Dünya deprem tarihinde ve ülkemizde son yüzyıllarda benzerine rastlanmayan deprem felaketi deprem bölgesindeki illerimizi alt üst ederken yüreklerimizi de dağladı.
Tüm dünyanın da kabul ettiği gibi elbette acımız büyük. O enkazlarda verdiğimiz canların acısını, sızısını yüreklerimizde hissediyoruz.
Bu nedenle yine son yılların en büyük organizasyonu olan ve 200’ü aşkın Televizyon ile 500'ü aşkın radyoda yayınlanan “TEKYÜREK” organizasyonu yapıldı. Bu organizasyona televizyonlarda izlediğimiz dizilerle evlerimize misafir olan sanatçılar büyük çaba sarf ederek yardımseverlerle sohbet ettiler ve yardım taleplerine alarak ekranlardan seyircilere aktardılar.

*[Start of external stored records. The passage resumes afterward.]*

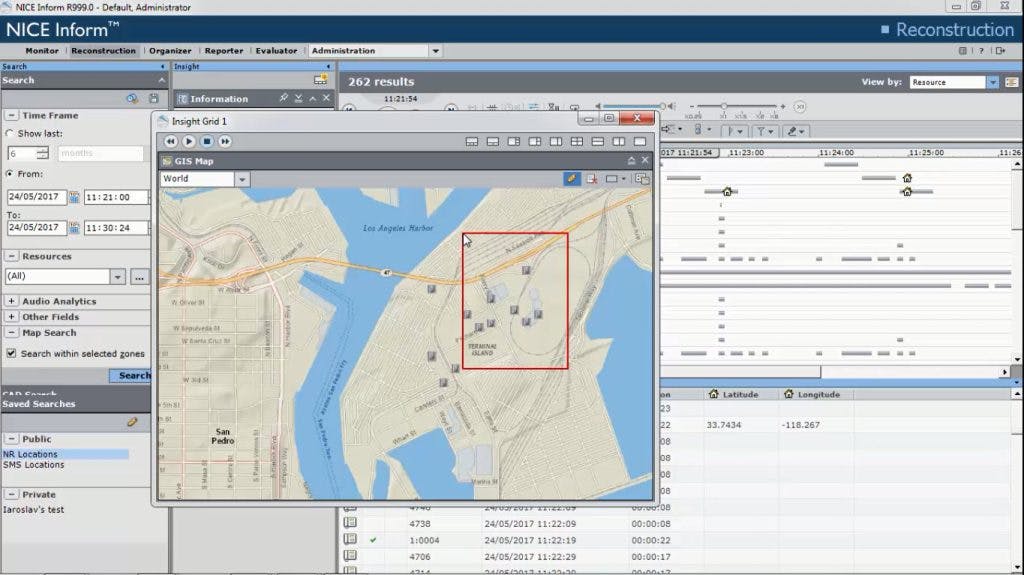Expand the Audio Analytics section
The height and width of the screenshot is (575, 1024).
pyautogui.click(x=11, y=301)
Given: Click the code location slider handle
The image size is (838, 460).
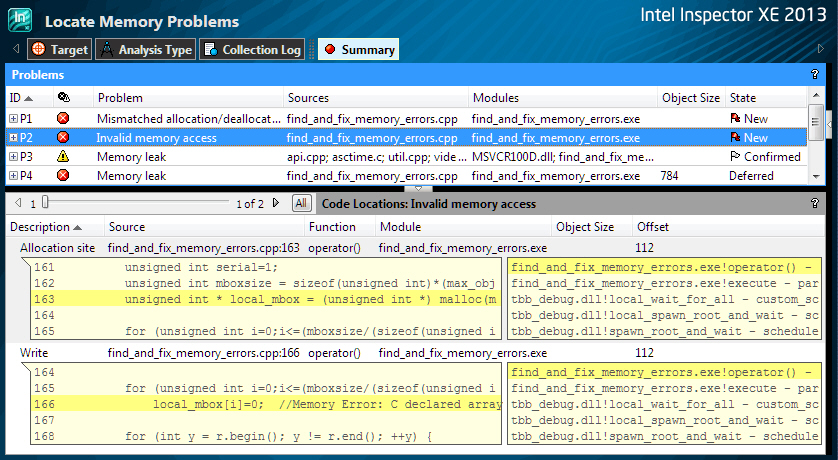Looking at the screenshot, I should click(44, 203).
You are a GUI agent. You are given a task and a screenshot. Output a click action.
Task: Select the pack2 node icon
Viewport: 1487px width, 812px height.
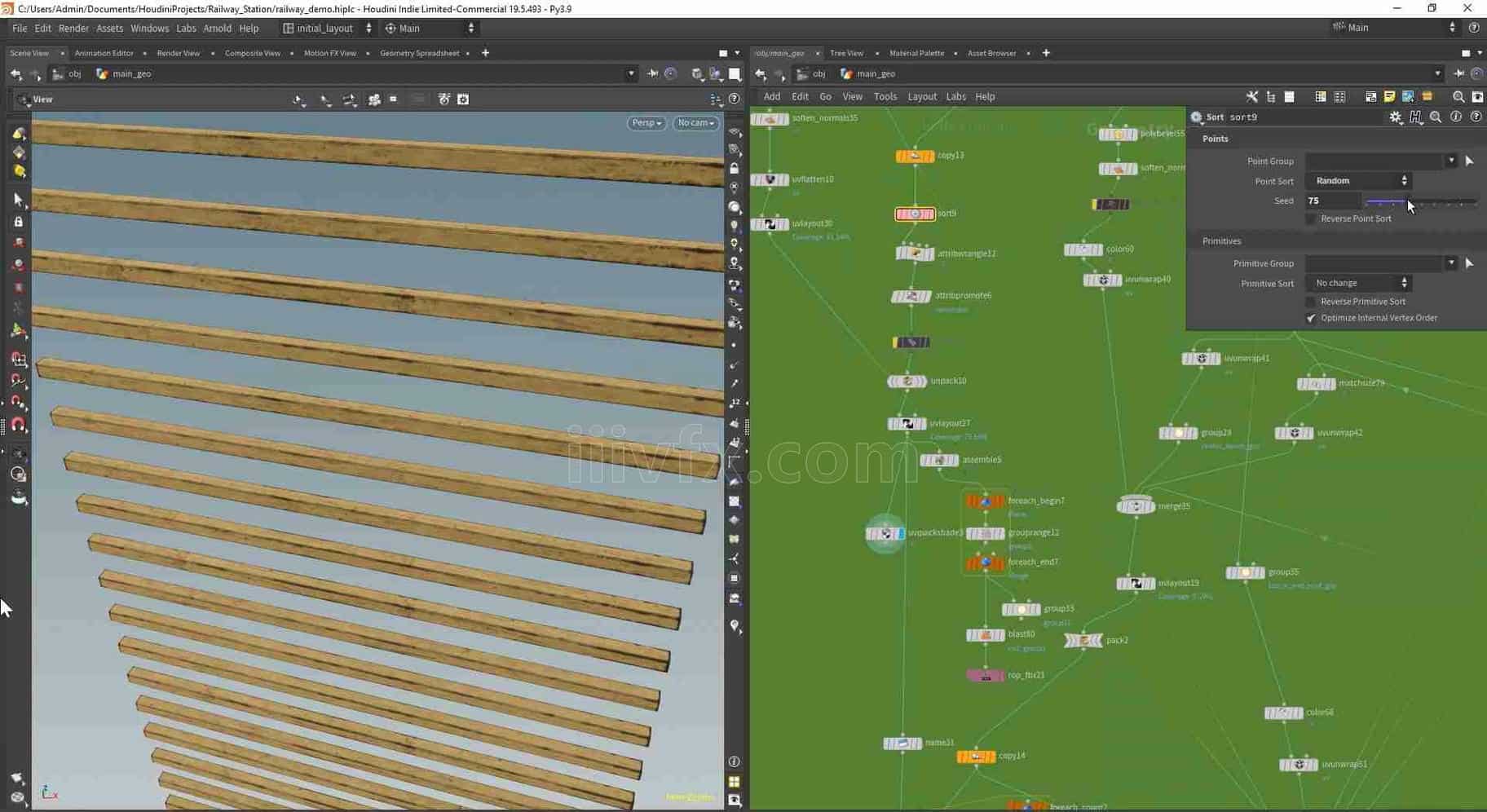pos(1083,641)
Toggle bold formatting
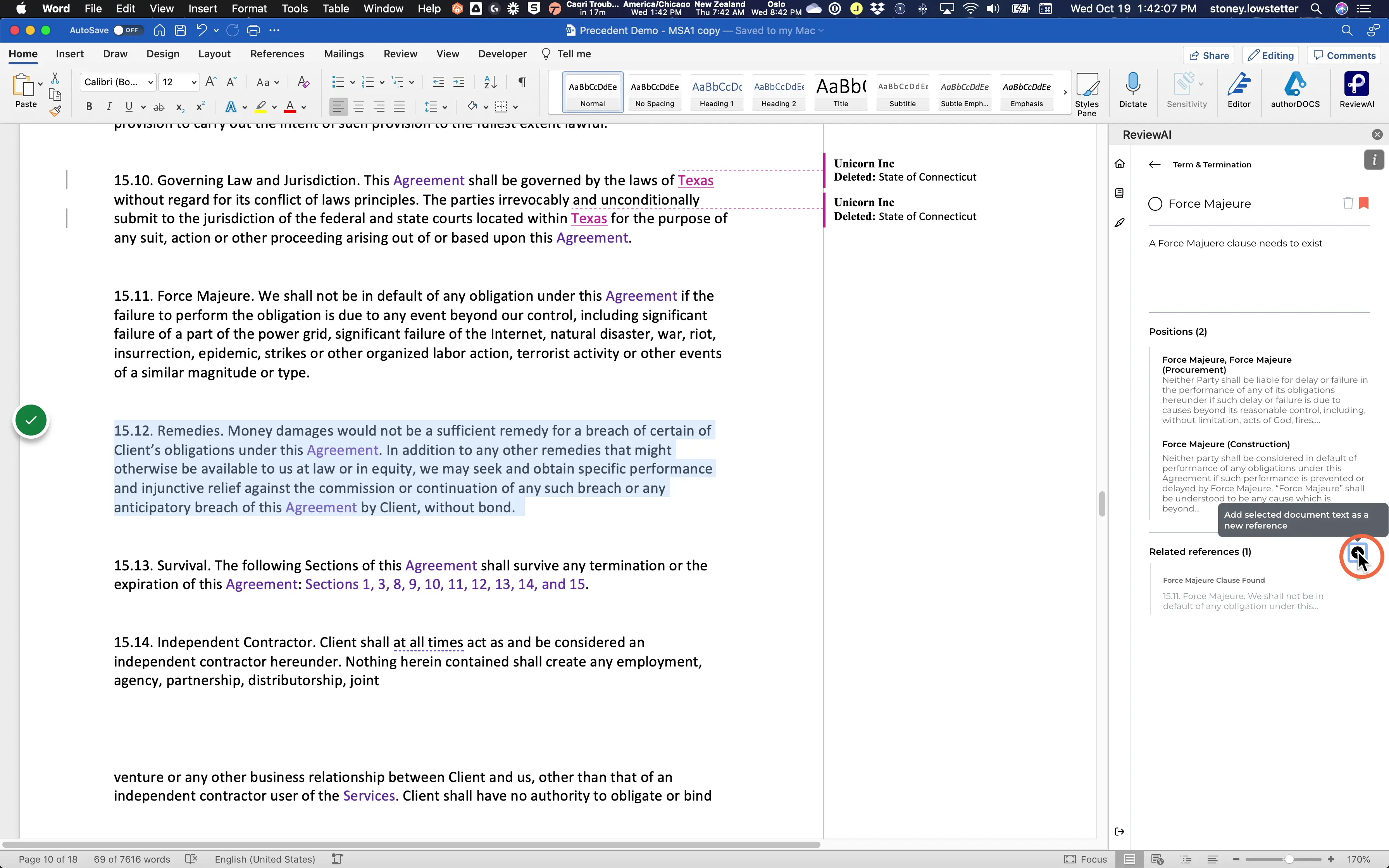Screen dimensions: 1389x868 (x=89, y=107)
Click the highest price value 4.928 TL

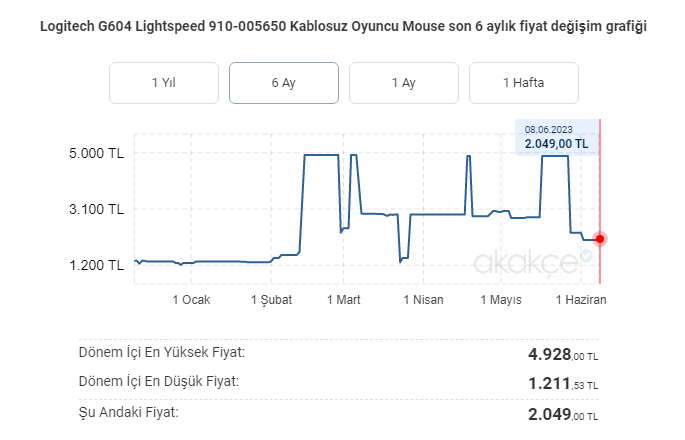(x=563, y=354)
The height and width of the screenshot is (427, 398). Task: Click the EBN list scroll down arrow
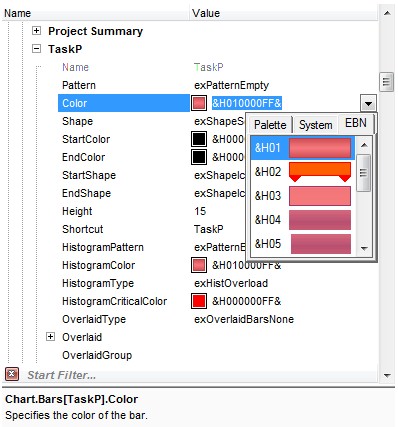[364, 248]
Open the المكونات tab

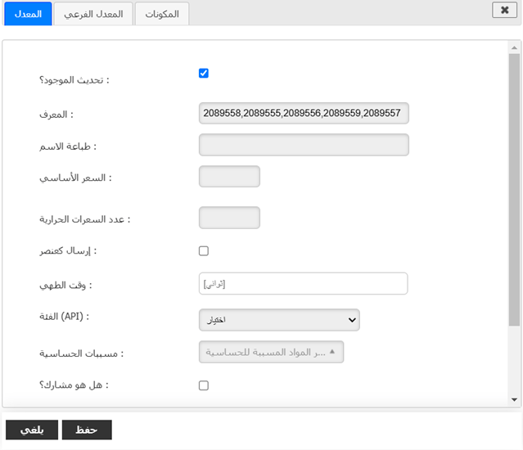tap(162, 14)
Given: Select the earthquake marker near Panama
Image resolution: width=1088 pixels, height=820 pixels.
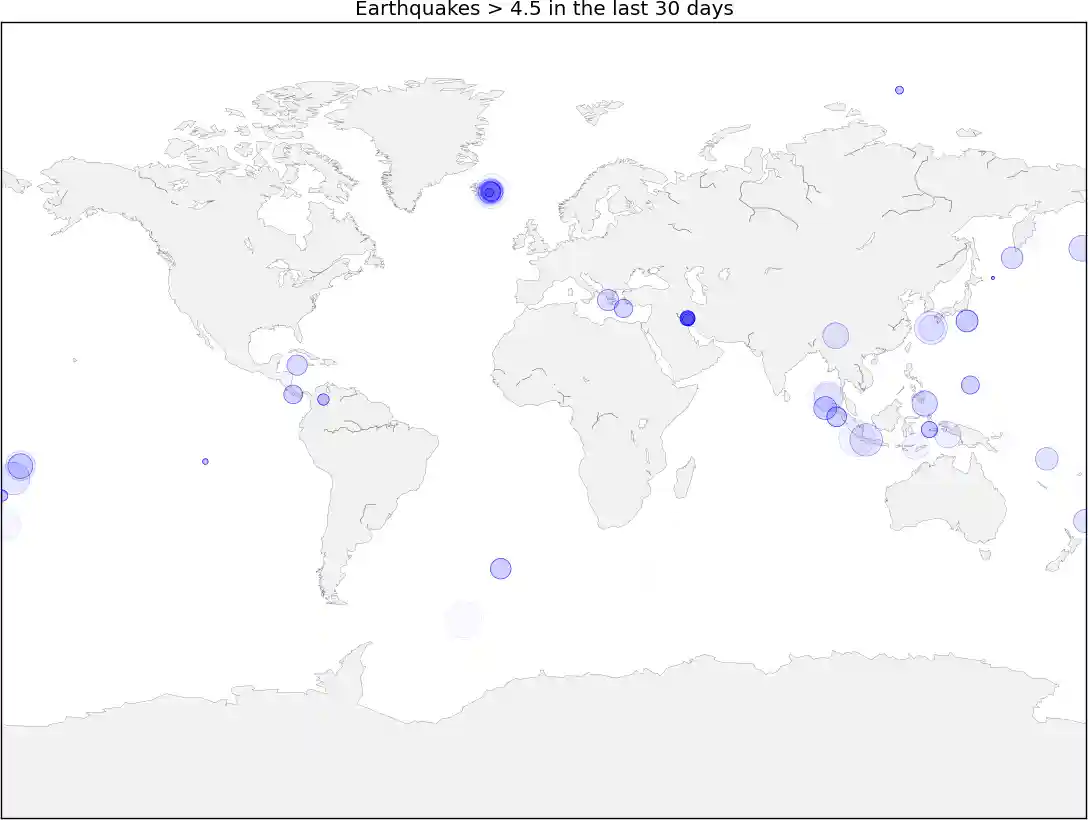Looking at the screenshot, I should tap(293, 392).
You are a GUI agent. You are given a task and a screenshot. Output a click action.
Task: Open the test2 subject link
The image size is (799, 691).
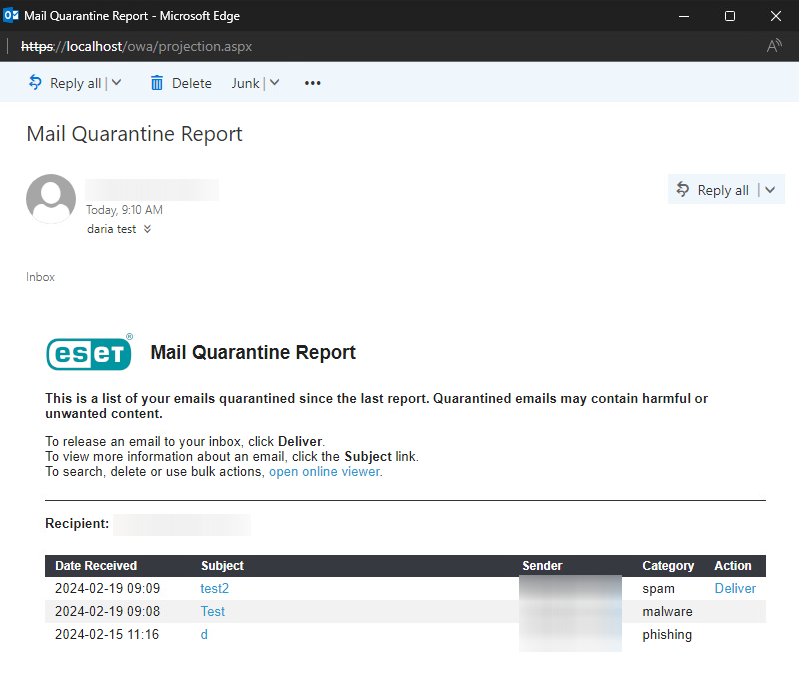pyautogui.click(x=214, y=589)
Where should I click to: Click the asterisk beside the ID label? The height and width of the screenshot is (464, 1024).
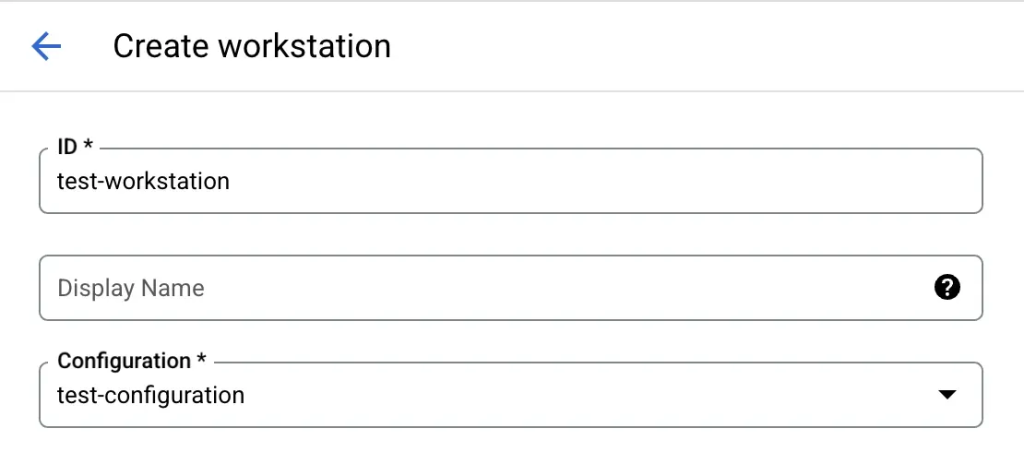pos(89,147)
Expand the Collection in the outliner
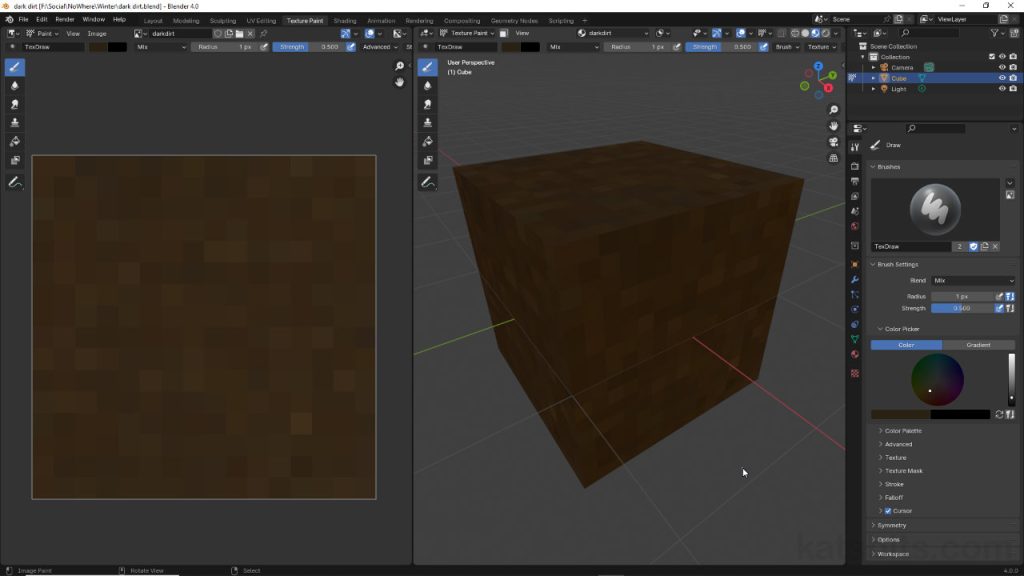The height and width of the screenshot is (576, 1024). coord(862,57)
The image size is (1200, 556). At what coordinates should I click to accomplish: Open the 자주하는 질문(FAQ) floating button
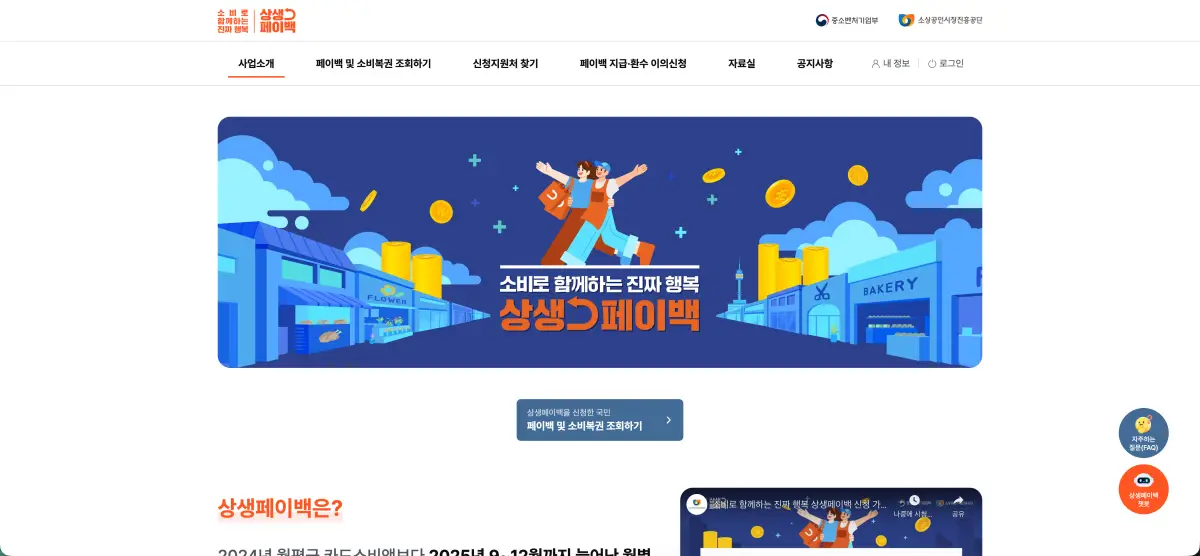click(x=1143, y=433)
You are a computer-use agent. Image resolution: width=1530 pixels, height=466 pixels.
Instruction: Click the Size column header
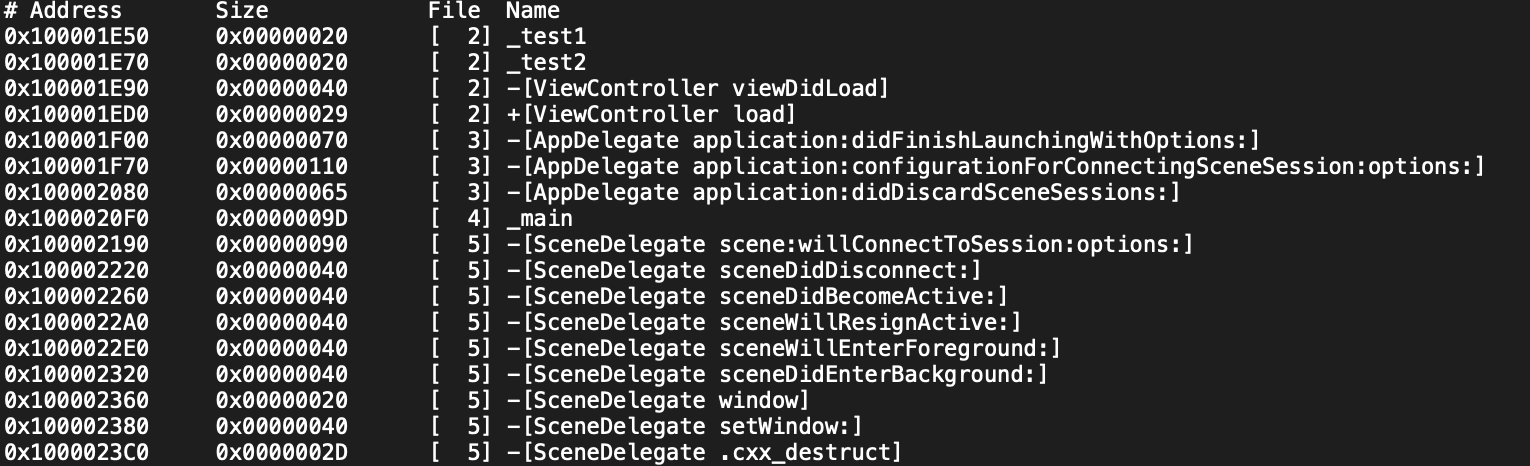pos(242,11)
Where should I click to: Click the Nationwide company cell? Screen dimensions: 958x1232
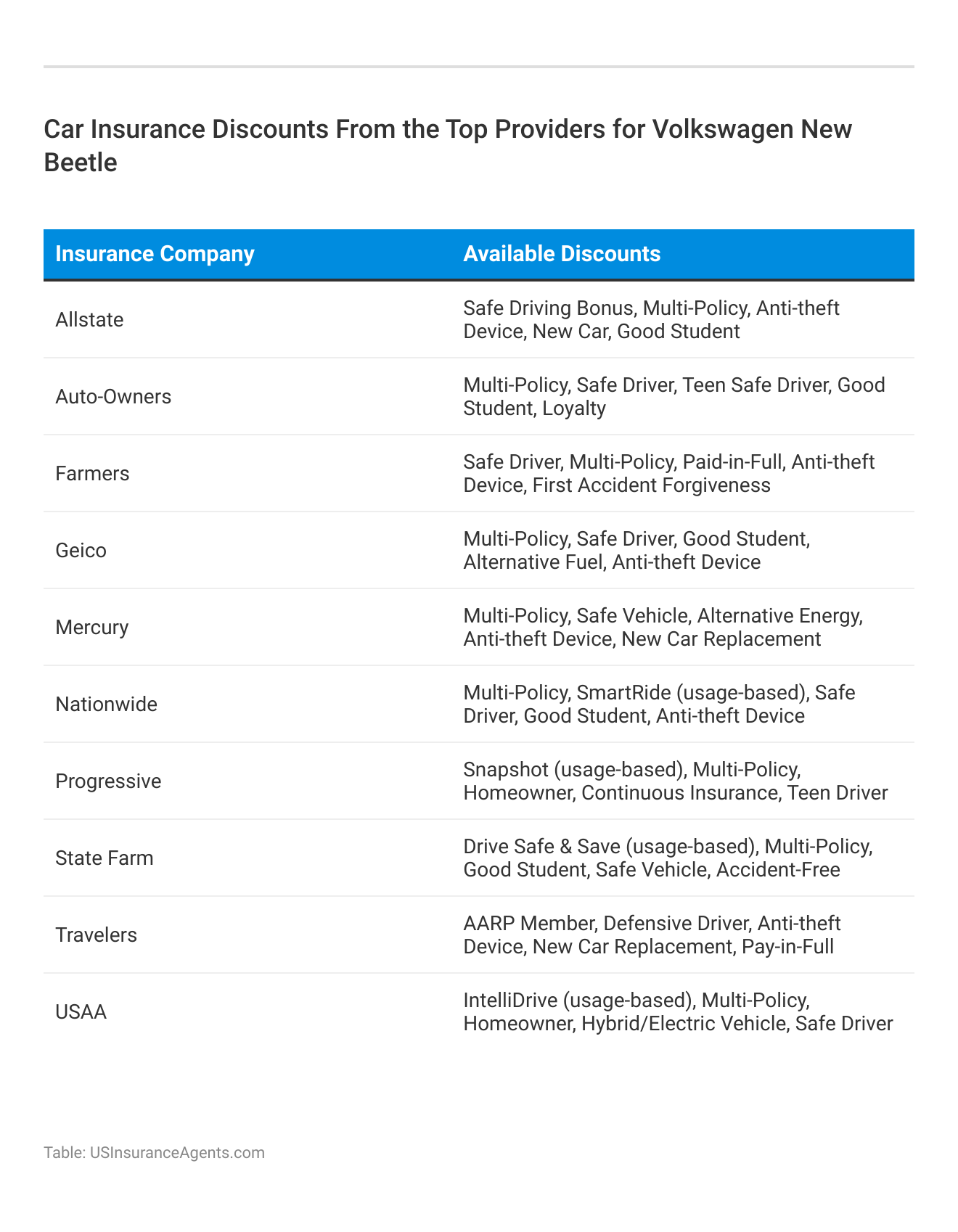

Elbette sadece sanatçılar ekranda değildi. Spor camiasının önde gelen futbolcuları özellikle dört büyük kulübümüz Galatasaray, Fenerbahçe, Beşiktaş ve Trabzonspor'un Başkanlarının bir arada olması ve onlarda sanatçılar gibi arayan yardımseverlerle konuşup yardım notlarını alıp, ekranlardan duyurdukları gibi, bağış yapabilecek isimleri ve firmaları da davet ettiler.
GECE ŞOV MUYDU?
Yardım amaçlı düzenlenen gece ülkemizin tüm halkını heyecanlandırdı. Birlik ve beraberliğimizle gurur duyduk. Adeta Çanakkale ve Kurtuluş Savaşa ruhu şahlandı ve kampanyanın adında olduğu gibi tek yürek olduk.
Gecede duygusal anlar da yaşandı. Özellikle çocukların kumbaralarından çıkarttıkları paraları vermeleri, kimilerinin maaşlarını ve yine karınca kararınca güçleri yettiğince imece usulüyle topladıkları paraları aktarmaları milletin parasıyla şov yapanlarınkinden daha önemli ve değerliydi.
Öte yandan bazılarının veremeyeceklerini sandığım ve açıkladıkları rakamlarla reklamını yapıp şova dönüştürenler, şimdilerde bazılarını duyuyor ve biliyorum, “Yahu biz bu rakamı açıkladık ama bu parayı nereden bulacağım” diyerek eş, dost ve mensuplarından para toplamaya başladıkları da ayrı bir gerçek.
Ayrıca bilindiği gibi KIZILAY ve AFAD kamu yararına çalıştıkları için, bu kurumlara aktarılan paralar belgelendiğinde verecekleri vergiden düşülüyor. Böylece ekranlarda şov yapanların ödemeyi vaat ettikleri paranın aslında devletin ödediği de bir gerçek.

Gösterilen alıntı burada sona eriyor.